La posizione appena sottolineata non è affatto nuova, sia in termini positivi che negativi. Sia sufficiente ricordare, come tesi favorevoli al fisco, anzitutto la sentenza n. 8626 depositata l’11 aprile 2014, con cui la Suprema Corte ha evidenziato come non siano attendibili in fase difensiva semplici riferimenti generici e non contestualizzati (come il richiamo all’esercizio sia di attività all’ingrosso che al dettaglio, la forte concorrenza del settore, la presenza di perdite per il calo fisiologico dei prodotti, eccetera), essendo invece necessari elementi fattuali e concreti. Allo stesso tempo, è necessario che i dati del contribuente siano veritieri. Sul punto, appare interessante richiamare la sentenza n. 16797 del 5 luglio 2013, laddove nel “validare” il risultato degli studi di settore in sede di accertamento, la Corte di Cassazione ha posto l’accento sulla necessità di avere una contabilità non facilmente attaccabile. Nell’ipotesi analizzata i punti di “debolezza” riscontrati nella contabilità del soggetto sottoposto a controllo sono stati “classici”, vale a dire la non veridicità dei finanziamenti dei soci, ritenuti “spropositati” rispetto ai risultati aziendali e alle occorrenze dei medesimi soci, nonché le rimanenze finali (in sostanza trattasi delle voci contabili che spesso si prestano ad interventi strumentali per “adeguare” i risultati reali ad altri a prima vista “accettabili”).
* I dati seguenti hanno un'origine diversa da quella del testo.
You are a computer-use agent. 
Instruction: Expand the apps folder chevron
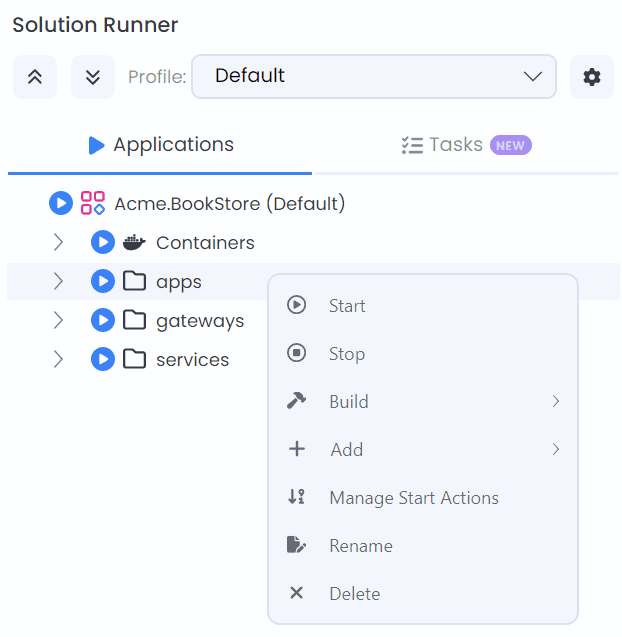[x=58, y=282]

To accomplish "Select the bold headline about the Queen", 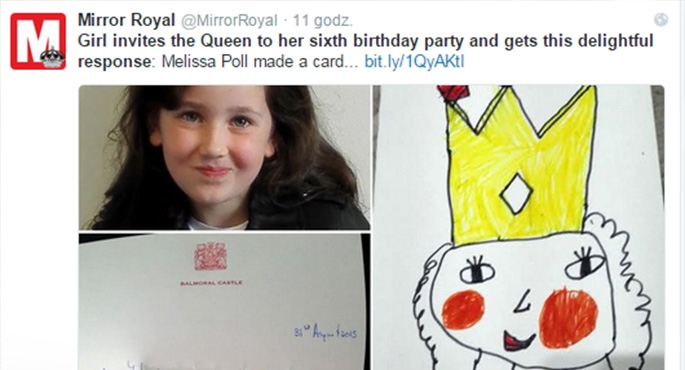I will [x=365, y=51].
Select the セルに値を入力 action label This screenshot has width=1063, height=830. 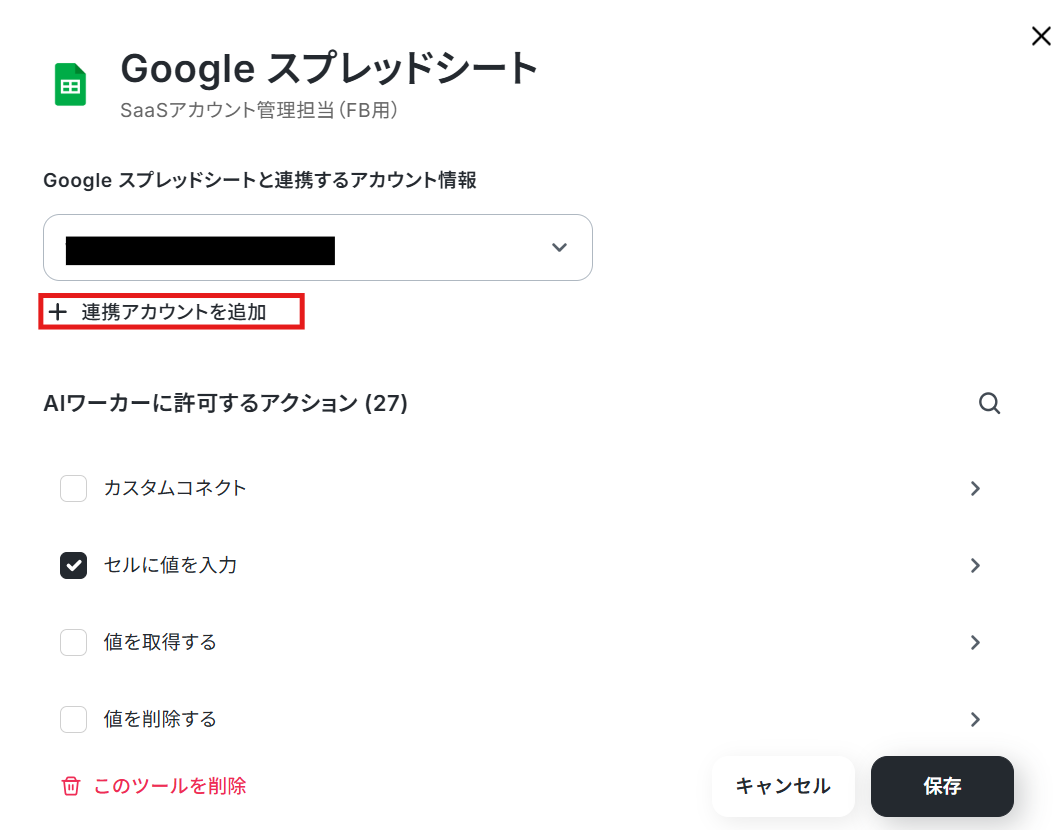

Le motivazioni difensive, dunque, devono essere sostanziali e fondarsi sulla dimostrazione del perché le risultanze dello studio di settore non possono trovare applicazione nel caso specifico. Serve pertanto illustrare le modalità con cui l’attività è stata svolta, la sussistenza di condizioni di marginalità, la presenza di malattie che hanno impedito la frequenza assidua del luogo di lavoro, gli impedimenti oggettivi che hanno condizionato i risultati, come appunto il caso dinanzi richiamato dello svolgimento di un lavoro dipendente parallelo ovvero, circostanza purtroppo al momento particolarmente diffusa, la crisi del settore di appartenenza. Ed in tale direzione sono ormai diverse le prese di posizione della giurisprudenza della Suprema Corte, a partire dalla sentenza n. 27166 del 4 dicembre 2013, dove è affermato come sia provato l’onere difensivo del contribuente che giustifica il mancato adeguamento agli studi di settore documentando la grave crisi finanziaria che ha colpito la sua attività, con tanto di esecuzione forzata delle unità immobiliari in cui la stessa era svolta, a seguito del mancato pagamento delle rate di mutuo.
In definitiva, è lecito affermare che in presenza di elementi concreti la giurisprudenza ha da sempre dimostrato elevata sensibilità. Questa è la direzione migliore per affrontare la tematica degli studi di settore, puntando soprattutto già in sede di contraddittorio obbligatorio all’inversione dell’onere probatorio e al relativo “appesantimento”, costringendo l’Amministrazione finanziaria ad un duplice importante sforzo: superare le tesi difensive e dimostrare l’applicazione dello standard al caso specifico. Esercizio certamente non semplice da realizzare se si hanno elementi sostanziali per dimostrare l’inapplicabilità dello standard al caso concreto del contribuente sottoposto a controllo.